You will learn what pitfalls to avoid when managing government projects.
- Let's be honest, project management is not for the faint of heart. There are many challenges you'll face while making sure your projects stay on target. However, if you take a proactive approach by having a plan of action in place your projects won't go off course. So how do you avoid making the same mistakes that others have made before you? Well, one good way is to study the lessons learned from previous projects.
Let me walk you through five of the most common project pitfalls and best practices and how to avoid them. Number one, kicking off without a signed project charter. That's a no-no. Number two, allowing scope creep. Number three, falling behind schedule. Number four, going over budget. And of course, number five, failing to implement a change control system.
First, you want to make sure you have a signed project charter before doing anything. Your project charter describes the project, how you'll approach it, and names all the stakeholders involved. You want to get this signed, preferable by someone with the authority to allow you to spend the company's money.
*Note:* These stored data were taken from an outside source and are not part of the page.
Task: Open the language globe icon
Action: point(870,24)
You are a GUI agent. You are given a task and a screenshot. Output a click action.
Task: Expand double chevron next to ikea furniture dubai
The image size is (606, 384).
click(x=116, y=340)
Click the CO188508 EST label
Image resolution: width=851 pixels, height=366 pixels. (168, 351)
The project charter is important, because it officially designates you as the project manager, as well as the single point of contact for the project.
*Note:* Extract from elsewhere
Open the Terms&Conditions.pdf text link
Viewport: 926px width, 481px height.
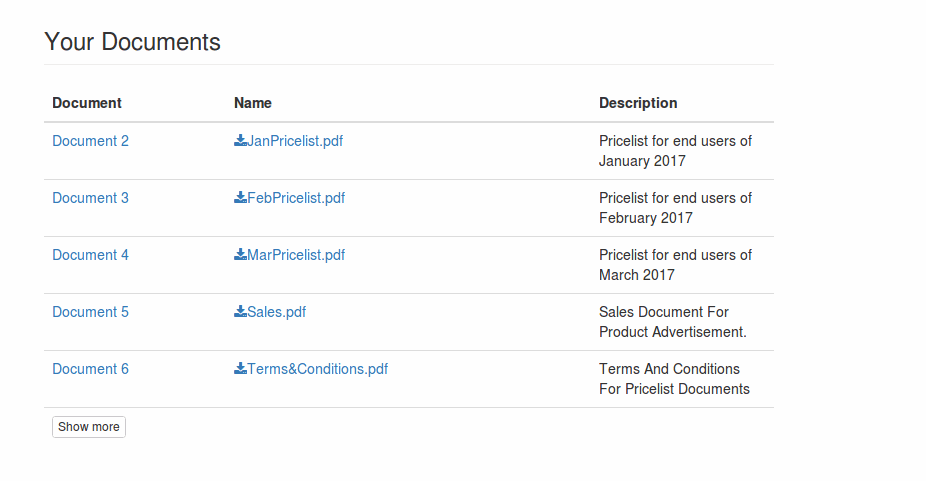pos(318,369)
This will give you an opportunity to ask questions, gain stakeholder buy-in, and clarify any grey areas before you start planning. You can reference the accompanying project charter checklist to help you get started. It's important to understand that the project charter is high level. There are not a lot of details at this stage. You'll hash those out later when you actually plan your project. The goal at this stage is to simply gauge buy-in and understand what the key stakeholders think a successful project should look like.
In essence, you're putting them in a future state of mind, so you get a picture of what will make them satisfied with the results. So, once the project charter's finalized you can officially kick off your project. This doesn't have to be extravagant, but you need to formalize it, so all stakeholders are aware that the project has started. And this is your opportunity to set expectations with your project team and make sure everyone is properly aligned to the project's mission.
Remember to start your project on a high note. Next, you need to be aware of scope creep. Scope creep occurs when you allow changes to your scope without considering the impact on other project constraints, such as schedule, budget, and even resources. Yes, some changes to scope are inevitable. However, all proposed changes must be formalized via a change request form and analyzed before they're implemented.
It is important that you ensure you have thorough documentation and all key stakeholders have formally approved these changes before you implement them. This also gives you a way to track changes throughout the project lifecycle. The third potential pitfall is falling behind schedule. One of the most important, if not the most important, constraints to adhere to is the project schedule. Especially when managing government contracts.
You want to proactively manage your schedule. This is crucial. Define significant points that will take place at different phases of your project. These milestones will give you peace of mind and serve as an early warning sign of problems with your schedule. Also, you want to make sure you do not go over budget, even though unexpected things can happen on your project. One way to resolve issues is to hire more qualified personnel or add additional resources.
Although not totally expected, a certain amount of uncertainty can be taken into account when you create your initial budget. As your project progresses you can keep an ongoing budget forecast that can be periodically revised. It is easier to manage your budget, quickly correct problems, and avoid overruns if you closely monitor your forecast. The last pitfall I want to talk about is failing to implement a change control system.
You may be tempted to make spur of the moment changes, but I highly encourage you to first analyze their potential impact on the project. If you choose not to you could end up going above and beyond the scope of the project or derail the project all together. A change control system provides a formal process for stakeholders to submit change requests for approval. This system also ensures you and your team aren't inundated with informal change requests.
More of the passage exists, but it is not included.